NABIRE, SPN – Ratusan ibu rumah tangga di Kabupaten Nabire memadati lokasi pasar murah yang digelar dihalaman Kantor Dinas Ketahanan Pangan Kabupaten Nabire, Rabu kemarin. Masyarakat rela mengantre demi mendapatkan sejumlah bahan pokok berupa beras, minyak goreng, telur, gula, dan bahan pangan lainnya dengan harga yang lebih murah dibandingkan dengan harga dipasar.
Pasar murah tersebut digelar Pemerintah Kabupaten Nabire melalui Dinas Ketahanan Pangan sebagai bagian dari rangkaian peringatan HUT ke-81 Kemerdekaan Republik Indonesia. Program ini bertujuan guna membantu masyarakat memenuhi kebutuhan sehari-hari sekaligus menjaga daya beli masyarakat.
Ibu Orpa, warga Distrik Napan mengaku dapat merasakan langsung dari Pasar murah tersebut. Dirinya mengaku sejak pagi untuk membelanjakan kebutuhannya di pasar murah tersebut.

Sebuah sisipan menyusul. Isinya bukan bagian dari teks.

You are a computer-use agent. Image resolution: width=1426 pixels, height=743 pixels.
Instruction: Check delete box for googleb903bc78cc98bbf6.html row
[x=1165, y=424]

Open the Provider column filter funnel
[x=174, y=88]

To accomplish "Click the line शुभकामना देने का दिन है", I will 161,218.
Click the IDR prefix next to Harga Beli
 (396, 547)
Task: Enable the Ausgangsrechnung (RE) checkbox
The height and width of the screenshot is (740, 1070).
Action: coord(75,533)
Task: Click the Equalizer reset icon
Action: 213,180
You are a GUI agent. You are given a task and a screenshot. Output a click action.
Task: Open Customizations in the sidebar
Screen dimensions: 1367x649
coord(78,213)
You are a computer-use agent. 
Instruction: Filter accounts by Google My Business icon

“Walaupun selisih harganya sekitar Rp3.000 sampai Rp5.000 per kilogram dibanding pasar yang biasanya, bagi kami potongan itu sangat berarti untuk menghemat pengeluaran bulanan,” ujar Orpa.
Ibu Orpa berharap Pemerintah daerah bisa rutin menggelar pasar murah agar daya beli masyarakat tetap terjaga.
Dalam pelaksanaan Gerakan Pasar Murah 2026, melibatkan sekitar 11 distributor pangan, Perum Bulog serta empat pelaku usaha pangan dari kelompok tani binaan Dinas Ketahanan Pangan Nabire.
Keterlibatan berbagai pihak tersebut diharapkan dapat memperluas pilihan komoditas sekaligus membantu menjaga kestabilan harga pangan di tengah masyarakat.